Dalantercept and Axitinib in Renal Cell Carcinoma
Combining dalantercept with axitinib treatment may improve clinical outcomes for previously treated patients with renal cell carcinoma.
Combining dalantercept with axitinib treatment may improve clinical outcomes—with an acceptable safety profile—for previously treated patients with renal cell carcinoma (RCC), according to results from the first part of the 2-part DART study (ClinicalTrials.gov Identifier: NCT01727336).1
Axitinib, a tyrosine kinase inhibitor (TKI) that targets vascular endothelial growth factor (VEGF) signaling, can improve clinical outcomes for previously-treated patients with RCC by preventing angiogenesis. Dalantercept inhibits angiogenesis by targeting activin receptor-like kinase 1 (ALK1), which is involved in angiogenic processes distinct from VEGF. For this study, researchers attempted to determine the safety profile and efficacy of dalantercept when administered with axitinib, as well as the optimal dalantercept dose.
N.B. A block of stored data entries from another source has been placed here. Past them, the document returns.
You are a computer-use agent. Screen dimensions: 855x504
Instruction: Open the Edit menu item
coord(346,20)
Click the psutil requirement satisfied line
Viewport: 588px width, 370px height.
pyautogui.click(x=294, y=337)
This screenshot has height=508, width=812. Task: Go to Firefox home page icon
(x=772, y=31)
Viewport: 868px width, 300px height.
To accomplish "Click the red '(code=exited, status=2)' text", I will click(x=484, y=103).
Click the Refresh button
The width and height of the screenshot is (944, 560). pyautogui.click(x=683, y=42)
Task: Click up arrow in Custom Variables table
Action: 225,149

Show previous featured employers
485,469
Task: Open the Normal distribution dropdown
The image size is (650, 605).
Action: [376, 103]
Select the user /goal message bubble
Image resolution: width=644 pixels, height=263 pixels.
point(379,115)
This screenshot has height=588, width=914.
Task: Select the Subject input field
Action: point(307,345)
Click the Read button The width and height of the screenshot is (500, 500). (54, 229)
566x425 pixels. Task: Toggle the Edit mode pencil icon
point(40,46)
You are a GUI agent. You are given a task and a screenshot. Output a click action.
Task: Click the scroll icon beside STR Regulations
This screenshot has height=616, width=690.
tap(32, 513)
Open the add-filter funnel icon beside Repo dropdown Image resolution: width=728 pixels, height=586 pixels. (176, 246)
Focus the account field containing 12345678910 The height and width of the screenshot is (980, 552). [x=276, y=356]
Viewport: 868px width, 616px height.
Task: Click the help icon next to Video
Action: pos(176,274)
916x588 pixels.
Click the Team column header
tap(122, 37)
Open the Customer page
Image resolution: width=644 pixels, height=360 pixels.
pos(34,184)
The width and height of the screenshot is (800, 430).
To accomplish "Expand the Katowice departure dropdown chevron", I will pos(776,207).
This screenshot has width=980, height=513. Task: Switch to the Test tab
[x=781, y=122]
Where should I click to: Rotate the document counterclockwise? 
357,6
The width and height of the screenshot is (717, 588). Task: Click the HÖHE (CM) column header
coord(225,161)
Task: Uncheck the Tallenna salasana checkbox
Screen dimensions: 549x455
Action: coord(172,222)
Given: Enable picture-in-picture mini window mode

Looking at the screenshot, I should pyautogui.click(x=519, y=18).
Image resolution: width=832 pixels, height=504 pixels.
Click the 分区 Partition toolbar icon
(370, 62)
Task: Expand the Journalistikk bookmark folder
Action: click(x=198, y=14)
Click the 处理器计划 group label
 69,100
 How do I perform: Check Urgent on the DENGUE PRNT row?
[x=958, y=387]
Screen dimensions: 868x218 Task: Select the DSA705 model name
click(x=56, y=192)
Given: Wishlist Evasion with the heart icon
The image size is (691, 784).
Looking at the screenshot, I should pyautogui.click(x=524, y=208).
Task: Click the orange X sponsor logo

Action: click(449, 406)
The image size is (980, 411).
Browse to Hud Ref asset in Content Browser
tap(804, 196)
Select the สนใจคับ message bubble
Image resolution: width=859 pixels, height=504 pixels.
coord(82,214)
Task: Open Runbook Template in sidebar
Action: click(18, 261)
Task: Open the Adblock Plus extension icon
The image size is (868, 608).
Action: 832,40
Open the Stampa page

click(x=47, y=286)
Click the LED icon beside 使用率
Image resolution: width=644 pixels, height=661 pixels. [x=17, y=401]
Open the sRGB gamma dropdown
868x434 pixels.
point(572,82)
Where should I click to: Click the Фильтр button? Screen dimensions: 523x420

Of 29 enrolled patients, 6 patients received 0.6 mg/kg of dalantercept, 9 patients received 0.9 mg/kg, and 14 received 1.2 mg/kg; the authors concluded that 0.9 mg/kg was the optimal dose based on toxicity concerns.
The objective response rate was defined as the rate of complete or partial responses; there were, however, no complete responses observed. Seven patients achieved a partial response, 17 had stable disease, 4 had disease progression, and 1 patient was not evaluable.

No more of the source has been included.